“But yet giving out three times as much light at the same cost as any lamps that were known before. Argand was publicly persecuted by the company of tinners, locksmiths, and ironmongers, who disputed his right to make lamps.”

“And if they would do that, they would most likely not admit him of their company if he had chosen to trouble himself to canvass for it.”

“Then there was Lenoir, the great French philosophical instrument maker. He set up a little furnace to heat his metals in; and straightway came certain of the Founders’ Company to pull it down; and Lenoir was obliged to appeal to the king.”

“There might just as well have been a hot-bed company that would not have let you grow cucumbers without their help; or a scare-crow company to prevent your hanging up your old coat among the cherry-trees.”

“And here comes a company that would give you plenty of rope-making to do, if you would leave your privileges behind you, and bring your skill to their market.”

“Aye; and then as soon as people at home have forgotten me, and my place there is fairly filled by some one else, and there begins to be a talk of business falling off, I may be warned out of this field by some frightened old woman of a church-warden, or some spiteful overseer, who will bid me be gone to my own place. No, no. The company must make a hue and cry for rope-makers indeed, before they will get me to pass out of bounds. Yet, trespassing out of bounds was what I best liked to do, when I was not my own master.—How bravely they come on, in their open carriages, with their flags and their boughs! Well! really it is a pretty sight.”

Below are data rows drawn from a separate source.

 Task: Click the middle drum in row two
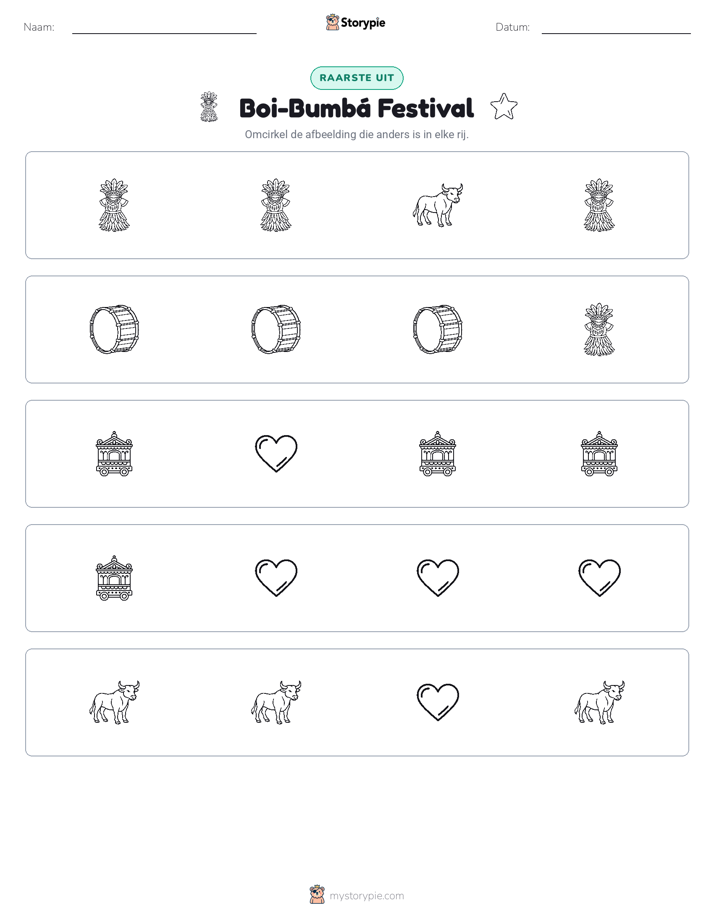[x=276, y=329]
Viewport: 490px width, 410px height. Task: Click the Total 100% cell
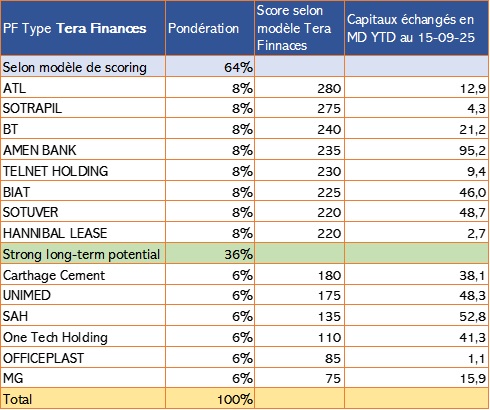coord(210,399)
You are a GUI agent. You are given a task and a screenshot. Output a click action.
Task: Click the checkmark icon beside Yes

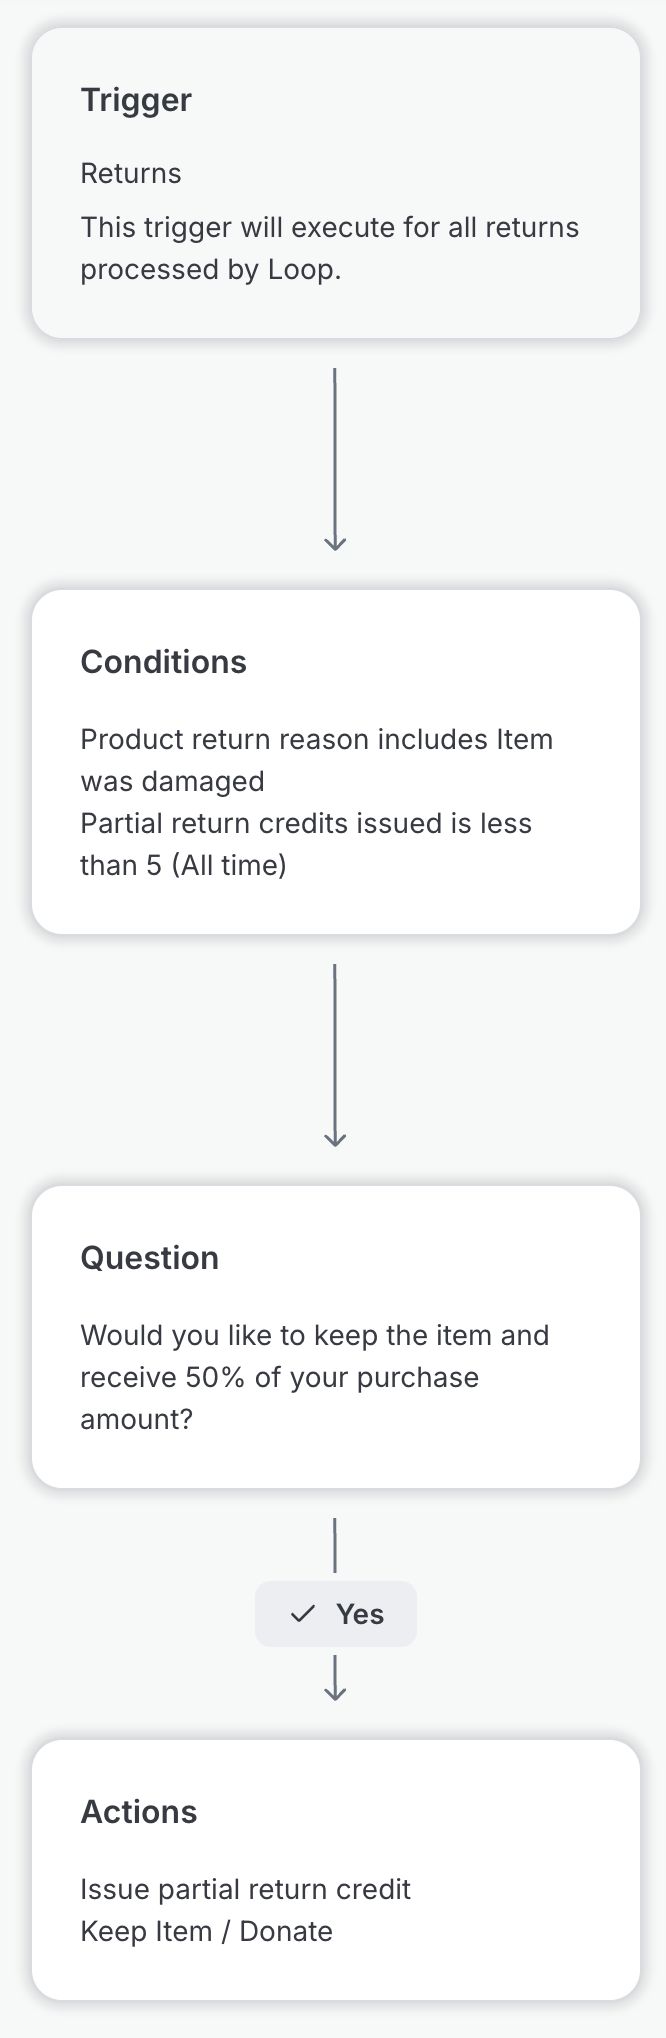point(302,1614)
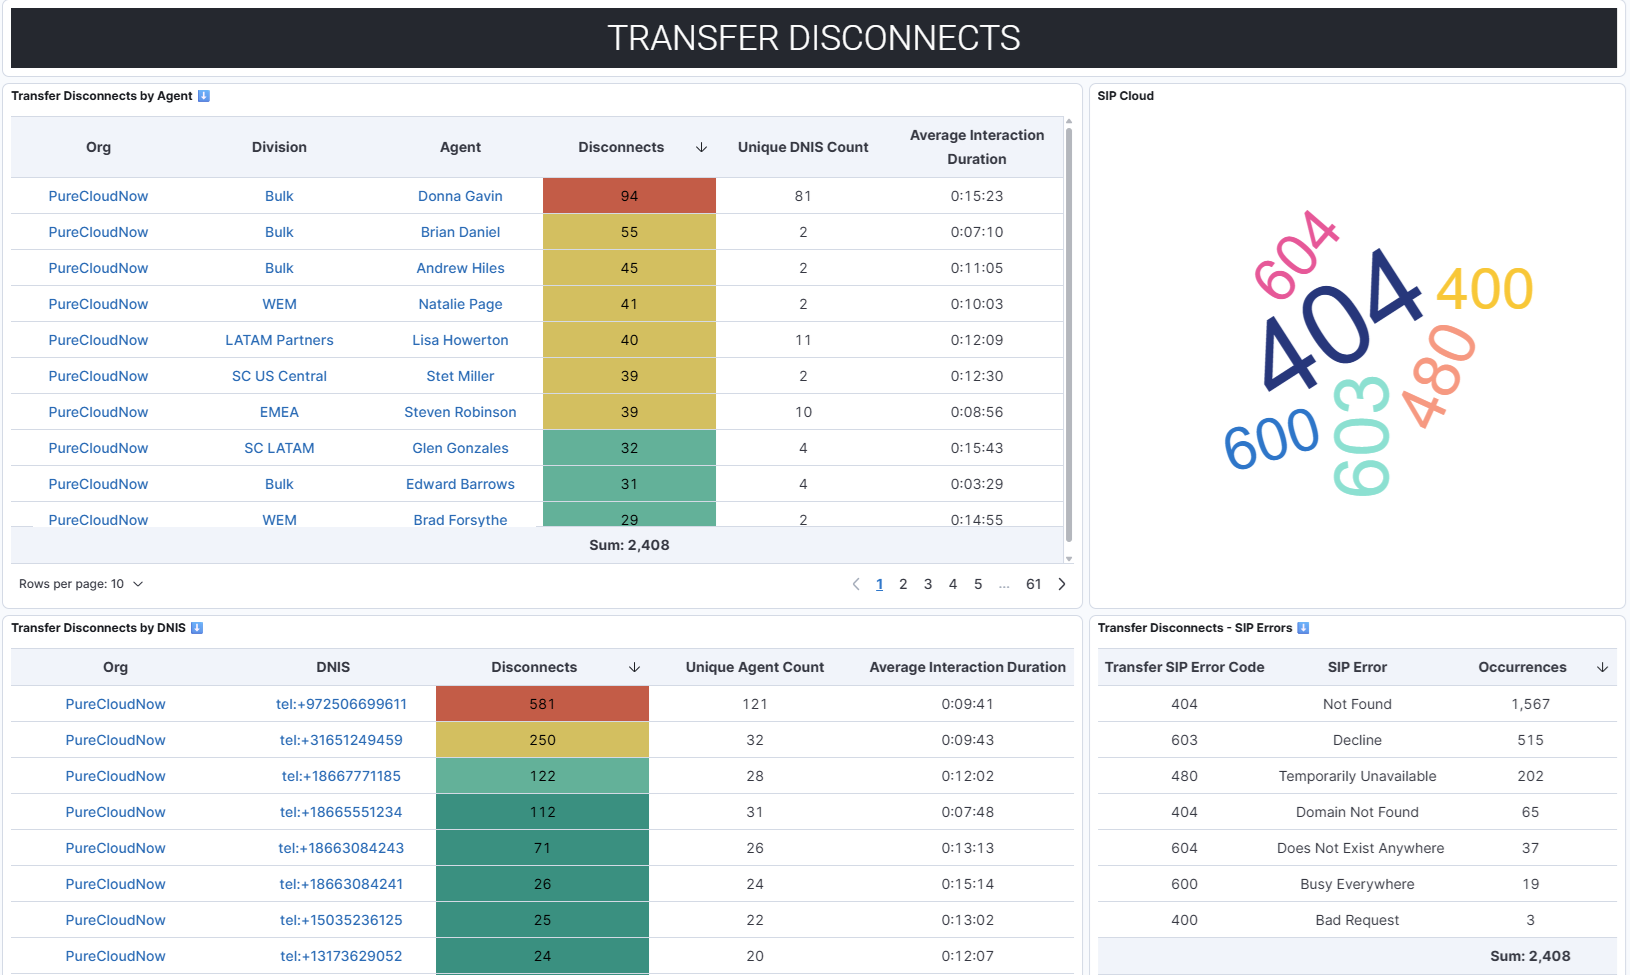This screenshot has height=975, width=1630.
Task: Click the red 94 disconnects heatmap cell
Action: (629, 195)
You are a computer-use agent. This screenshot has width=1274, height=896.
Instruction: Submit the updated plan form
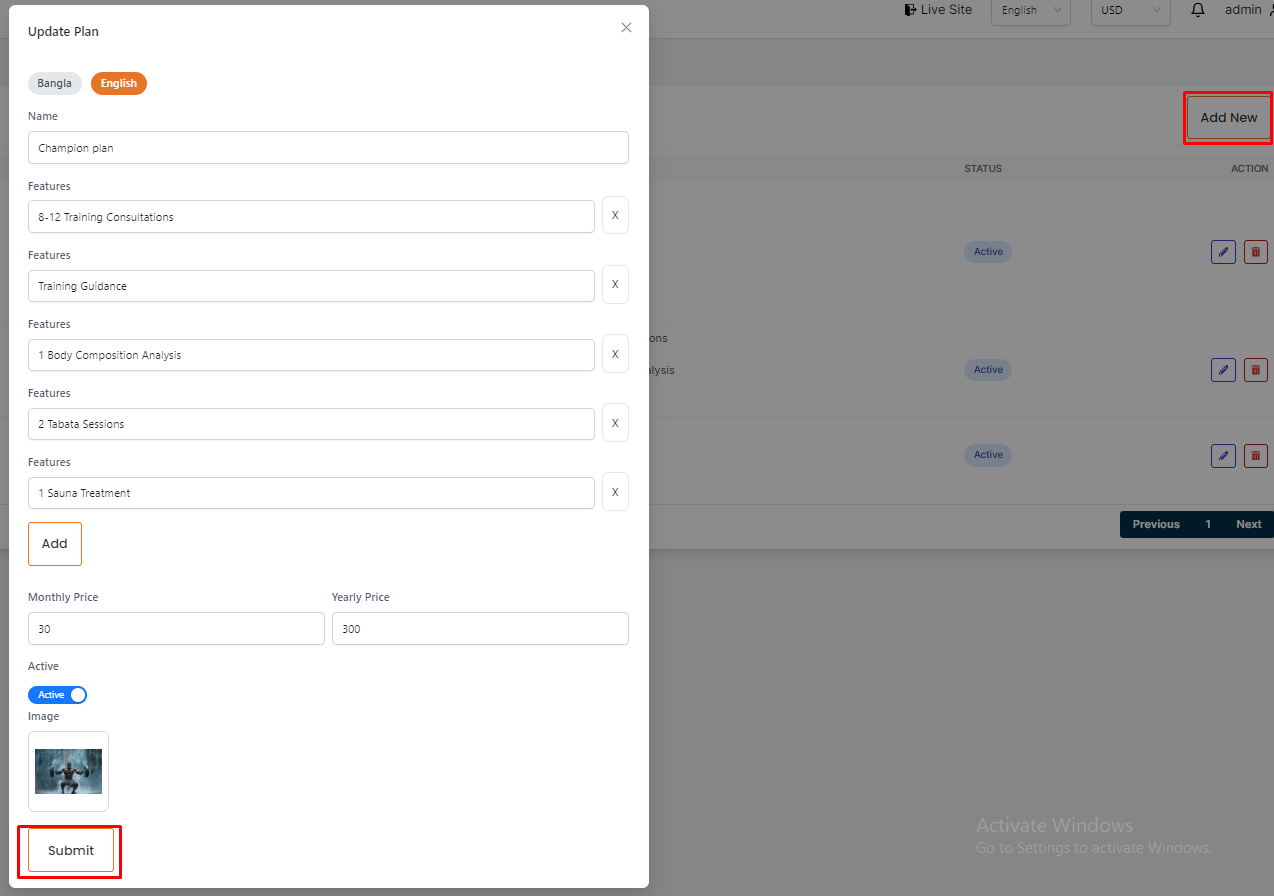click(x=71, y=851)
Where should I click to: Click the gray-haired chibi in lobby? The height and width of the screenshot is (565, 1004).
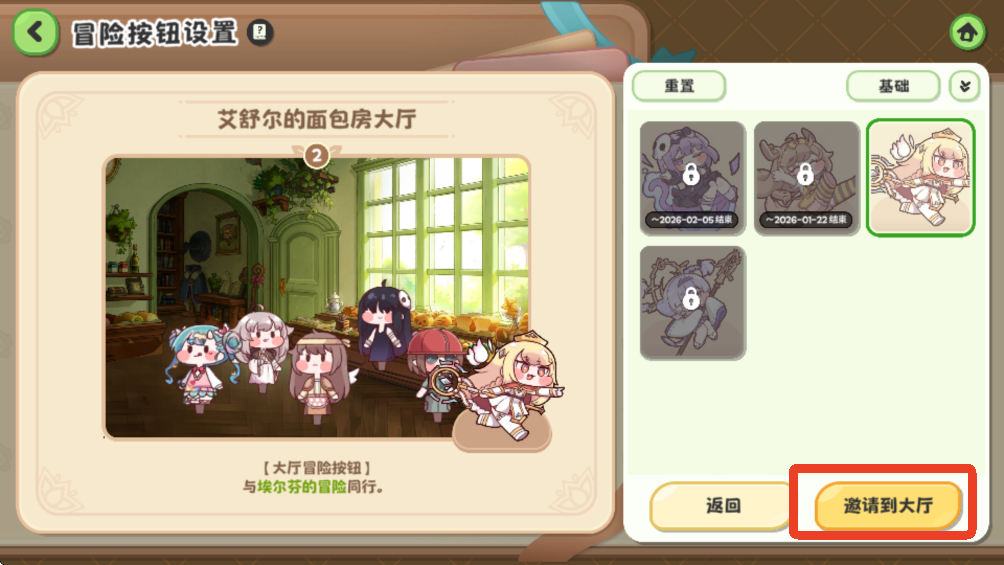(x=261, y=349)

“Do look at Tim, with his oak bough as big as himself! He must be a fine fellow that gave it him,—that tall lad who keeps a hand on Tim’s shoulder to guide him. I’ll go and take his place. It is not fair that a stranger should have the trouble of poor Tim.”

“And I think it would be a charity in me to offer myself to some of the gentlemen as a handshaker. Did you ever see? How the folks are reaching up to shake hands! The black pitmen, and the keelmen, with their brown hats in the other hand, and their wives holding up the little ones that will be pitmen and keelmen some time or other.”

“And Mr. Severn too! Look! there he is on the box of yonder barouche, smiling and nodding so cheerfully, thin and worn as he looks.”

“Aye: when we make our many trades as free as we boast we already are, Mr. Severn will get something like a recompense of his toils. In those days, if he but lives to see them, it will happen always as it happens by accident to-day, that he will be full in view of the people that are always ready to welcome him, while Otley slinks away, to follow his own devices out of sight.—Stand back! stand back, and make way for them! Now is your time to look to Tim!”